The AP Questionnaire: Iviva Olenick

Ivava Olenick joins the MFA AP Faculty this summer to lead the Fibers Workshop. To introduce her, we've asked her to respond to the AP Questionnaire. 

What was the last thing you made?
An embroidered portrait of my great grandma, Ida, (my mom's grandmother), based on several historical photographs.  

What was the last thing you read?
The last book that moved and affected me is Paul Beatty's The Sellout. 

What was the last exhibition you saw? 
Nine, the 2017 Queens Museum Studio Exhibition.

What motivates your practice?
A desire to connect the past to the present to create greater awareness of the whys and hows of human behavior; and a related desire to understand how things are made and produced, particularly textiles — threads, fibers, yarns, dyes. 

How has your practice changed?
I have become more willing to take on experiments, like growing dye-producing plants even without planting experience. I have also become increasingly interested in historical research relating to my own family and to U.S. and colonial America in an attempt to better understand contemporary socio-cultural dynamics and inequities.  

Who do you most admire?
Artistically, there are many artists whose works speak to me, including Xenobia Bailey and my friend, Nathan Vincent, who also crochets sculptures and installations.   
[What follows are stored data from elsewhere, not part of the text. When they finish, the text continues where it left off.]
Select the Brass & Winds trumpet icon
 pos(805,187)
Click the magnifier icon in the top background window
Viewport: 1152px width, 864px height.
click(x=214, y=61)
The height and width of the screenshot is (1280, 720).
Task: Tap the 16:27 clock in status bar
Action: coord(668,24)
Your favorite artwork made before your lifetime?
While not my favorite work (and a work of literature rather than visual art), I found myself reading and rereading Simone de Beauvoir's The Second Sex as a college student. I also obsessed over the language plays in Nabokov's books, including Ada or Ardor.  

Your favorite artwork made during your lifetime?
Hard to pinpoint one as I believe we create within the context of each others' work, benefiting from a collective conversation that strengthens and challenges individual's contributions. That said, I was impressed with the scale, ambition and ephemerality of Kara Walker's A Subtlety.